WASHINGTON, D.C. -- As thousands of daily spectators marvel at the United States Capitol Building, there are hundreds of lawmakers rushing to and from meetings.
The House occupies one side of this magnificent building while the Senate rules over the other half. But between the robust and solid walls lies a fractured government.
Millions of Americans are wondering what, if anything is getting done in Washington right now. We went to Minnesota's representatives to find out.
"It's a combative sort of mood right now," Republican Rep. John Kline of Lakeville told KARE 11.

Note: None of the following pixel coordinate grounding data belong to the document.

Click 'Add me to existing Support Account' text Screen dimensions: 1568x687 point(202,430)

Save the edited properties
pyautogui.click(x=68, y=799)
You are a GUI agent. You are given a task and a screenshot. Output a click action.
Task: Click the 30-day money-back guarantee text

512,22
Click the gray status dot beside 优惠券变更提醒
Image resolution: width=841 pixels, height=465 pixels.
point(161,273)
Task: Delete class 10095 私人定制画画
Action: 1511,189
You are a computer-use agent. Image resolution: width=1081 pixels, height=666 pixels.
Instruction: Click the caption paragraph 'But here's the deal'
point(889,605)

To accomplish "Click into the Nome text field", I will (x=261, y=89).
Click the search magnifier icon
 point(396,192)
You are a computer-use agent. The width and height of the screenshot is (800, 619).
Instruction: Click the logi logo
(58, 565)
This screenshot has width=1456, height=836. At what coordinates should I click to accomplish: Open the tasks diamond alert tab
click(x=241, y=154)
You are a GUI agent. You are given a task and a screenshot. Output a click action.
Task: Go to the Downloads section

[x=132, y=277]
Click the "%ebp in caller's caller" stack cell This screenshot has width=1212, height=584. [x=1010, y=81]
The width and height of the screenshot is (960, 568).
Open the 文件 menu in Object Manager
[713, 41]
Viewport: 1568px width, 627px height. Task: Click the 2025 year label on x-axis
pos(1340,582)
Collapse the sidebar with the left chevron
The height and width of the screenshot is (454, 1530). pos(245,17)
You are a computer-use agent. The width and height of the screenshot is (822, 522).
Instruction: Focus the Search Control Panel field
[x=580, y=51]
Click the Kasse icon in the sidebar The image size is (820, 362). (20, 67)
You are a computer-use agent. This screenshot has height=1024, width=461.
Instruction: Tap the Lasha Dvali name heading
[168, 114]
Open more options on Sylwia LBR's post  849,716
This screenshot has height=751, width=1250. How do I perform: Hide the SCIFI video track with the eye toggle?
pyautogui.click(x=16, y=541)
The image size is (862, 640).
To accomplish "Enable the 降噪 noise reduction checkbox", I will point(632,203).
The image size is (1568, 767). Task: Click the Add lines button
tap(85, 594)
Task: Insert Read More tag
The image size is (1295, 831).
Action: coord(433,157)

"I think people are getting tired of it," fellow congressman Keith Ellison, a Minneapolis Democrat, explained.
"It's high time we get something done," GOP congresswoman Michele Bachmann of Stillwater implored.
Kline, Bachmann and Ellison agreed to meet with us during one of their "off" weeks, as Congress stared down another budget crisis in the form of sequestration. They were generous with their time and candid in their answers. We also spent a fair amount of time with University of Minnesota Political Science Professor Kathryn Pearson, a former staffer on Capitol Hill and an expert on Congress.
"We are seeing fewer days in session, fewer hours on the House and Senate floors and fewer committee meetings, and that is troubling," Pearson said. "With shorter work weeks there is less time for committee work, less time to get to know members across the aisle, and less time for members to come up with their own plans and forge compromise."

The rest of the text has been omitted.